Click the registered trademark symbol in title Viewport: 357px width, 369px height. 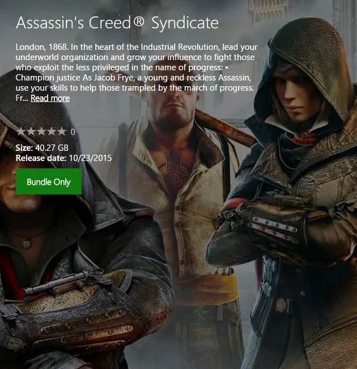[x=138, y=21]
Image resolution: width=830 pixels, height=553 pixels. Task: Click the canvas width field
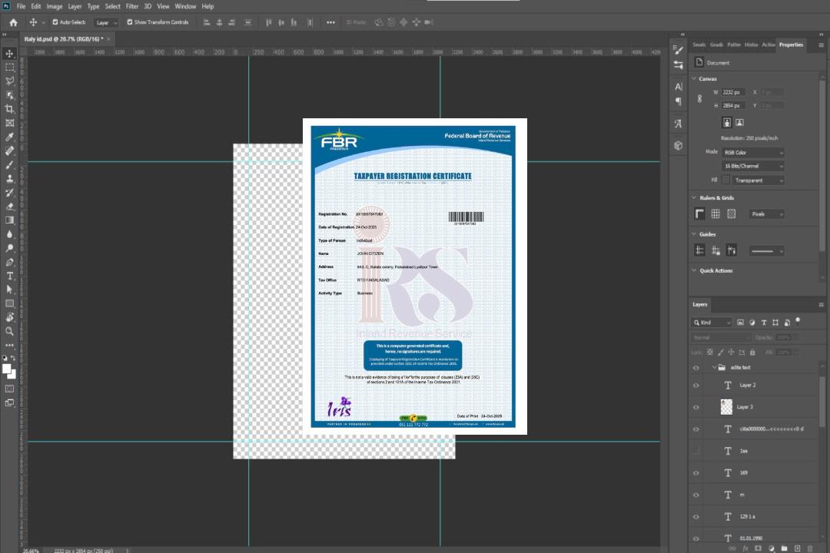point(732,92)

...

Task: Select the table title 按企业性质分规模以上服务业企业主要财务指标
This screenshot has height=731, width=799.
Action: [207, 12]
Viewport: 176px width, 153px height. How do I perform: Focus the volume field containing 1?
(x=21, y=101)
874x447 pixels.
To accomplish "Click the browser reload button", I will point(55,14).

---

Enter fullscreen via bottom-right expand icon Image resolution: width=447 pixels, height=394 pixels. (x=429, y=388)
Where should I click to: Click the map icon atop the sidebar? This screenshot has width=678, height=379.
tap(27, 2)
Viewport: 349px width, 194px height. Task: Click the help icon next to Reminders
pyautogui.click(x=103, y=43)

Task objective: What you give back must be the stretch above, starting at the line with "Task: Select the" and ending at the line with "874x447 pixels.", copied exactly.

Written solution:
Task: Select the table title 按企业性质分规模以上服务业企业主要财务指标
This screenshot has height=731, width=799.
Action: [207, 12]
Viewport: 176px width, 153px height. How do I perform: Focus the volume field containing 1?
(x=21, y=101)
874x447 pixels.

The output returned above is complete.